About 10 minutes into President Trump’s town hall Thursday night in Miami, NBC News’ Savannah Guthrie asked him a fairly straightforward question about QAnon, the right-wing conspiracy which, as my colleague Ali Breland has explained, “postulates that President Donald Trump is on the verge of arresting a throng of liberal elites for facilitating and participating in a sprawling child sex ring.”
Trump has retweeted QAnon supporters in the past, praised a high-profile QAnon believer in her campaign for Congress, and just this week shared a Q-adjacent conspiracy that Osama bin Laden is still alive and Navy SEALs had killed a body double instead. (Read that last clause again.) When asked about QAnon in the past, Trump has demurred, saying, “I’ve heard these are people that love our country” but “I don’t know really anything about it other than they do supposedly like me.”
One can imagine a world where a very busy president who doesn’t spend a lot of time online might, at one point, not have known about QAnon. It is harder to accept that was ever the case with the most online president in American history. It is harder still to accept after he was asked about it and then spent several months amplifying it. At this point, the feigned ignorance is a statement, and Guthrie, by drilling down on it, forced Trump into a painful and deeply revealing exchange.
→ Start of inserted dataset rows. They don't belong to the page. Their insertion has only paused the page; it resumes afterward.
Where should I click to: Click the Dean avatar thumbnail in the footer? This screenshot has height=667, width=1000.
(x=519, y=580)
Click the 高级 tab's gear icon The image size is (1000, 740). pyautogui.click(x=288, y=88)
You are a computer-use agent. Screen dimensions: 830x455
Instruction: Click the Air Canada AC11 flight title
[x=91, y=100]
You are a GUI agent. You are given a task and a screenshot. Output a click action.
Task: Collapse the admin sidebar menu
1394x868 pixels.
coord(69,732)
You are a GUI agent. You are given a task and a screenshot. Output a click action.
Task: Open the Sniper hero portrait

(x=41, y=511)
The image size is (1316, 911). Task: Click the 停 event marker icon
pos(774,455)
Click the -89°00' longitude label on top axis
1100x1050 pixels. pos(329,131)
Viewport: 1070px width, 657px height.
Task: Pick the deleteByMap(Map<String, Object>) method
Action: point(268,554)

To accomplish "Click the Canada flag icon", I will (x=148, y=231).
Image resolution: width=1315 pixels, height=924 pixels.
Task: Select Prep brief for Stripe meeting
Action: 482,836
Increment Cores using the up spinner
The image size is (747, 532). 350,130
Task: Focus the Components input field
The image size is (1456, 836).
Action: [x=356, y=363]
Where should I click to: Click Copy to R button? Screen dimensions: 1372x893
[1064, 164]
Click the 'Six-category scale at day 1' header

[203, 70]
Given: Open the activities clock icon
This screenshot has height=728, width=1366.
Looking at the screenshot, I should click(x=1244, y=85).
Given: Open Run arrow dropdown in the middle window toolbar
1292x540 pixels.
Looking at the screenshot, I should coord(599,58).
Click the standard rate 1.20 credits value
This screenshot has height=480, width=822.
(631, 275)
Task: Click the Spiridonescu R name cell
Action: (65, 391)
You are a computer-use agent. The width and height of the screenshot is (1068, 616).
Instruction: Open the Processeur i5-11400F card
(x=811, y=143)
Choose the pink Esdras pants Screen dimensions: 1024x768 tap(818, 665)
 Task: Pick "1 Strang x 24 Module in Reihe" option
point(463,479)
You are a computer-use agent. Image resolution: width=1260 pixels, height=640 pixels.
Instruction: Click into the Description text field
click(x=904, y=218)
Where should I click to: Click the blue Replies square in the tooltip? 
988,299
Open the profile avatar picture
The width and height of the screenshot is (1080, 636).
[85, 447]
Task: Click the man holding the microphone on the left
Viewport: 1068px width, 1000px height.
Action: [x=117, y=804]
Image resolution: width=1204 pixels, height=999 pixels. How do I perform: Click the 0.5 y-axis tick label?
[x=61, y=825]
“Let me ask you about QAnon,” she said. “It is this theory that Democrats are a satanic pedophile ring and that you are the savior of that. Now can you just state once and for all that that is just complete not true and disavow QAnon in its entirety?”
“I know nothing about QAnon,” Trump said.
“I just told you,” Guthrie said.
“I know very little—you told me but what you tell me doesn’t necessarily make it fact,” Trump continued. “I hate to say that. I know nothing about it. I do know they are very much against pedophilia, they fight it very hard. But I know nothing about it. If you’d like me to study this—”
“They believe it is a satanic cult run by the Deep State,” Guthrie said.
Trump, talking over Guthrie, tried to change the subject to Antifa. But the NBC anchor brought him back to the subject: “Why not just say it’s crazy and not true.”
“I just don’t know about QAnon,” Trump said.
“You do know,” Guthrie said.
“No, I don’t know,” Trump said. But he went on: “[L]et me just tell you, what I do hear about it, is they are very strongly against pedophilia. And I agree with that. I mean I do agree with that!”
“Okay, but there’s not a satanic pedophile cult,” Guthrie said.
“I have no idea,” Trump said.
“You don’t know that?” Guthrie asked, one last time.
“No, I don’t know that,” Trump said.
Trump is so afraid to denounce an unhinged conspiracy (which has been linked to several acts of violence) that he has left open the possibility that there is a Satanic pedophilia cult running wild in his own government. Such a development, if true, would at least put the problems at the post office in perspective. It is of course not true, and in his fumbling on Thursday, Trump once more laid bare that the only thing he has less control of than his supporters is his campaign messaging.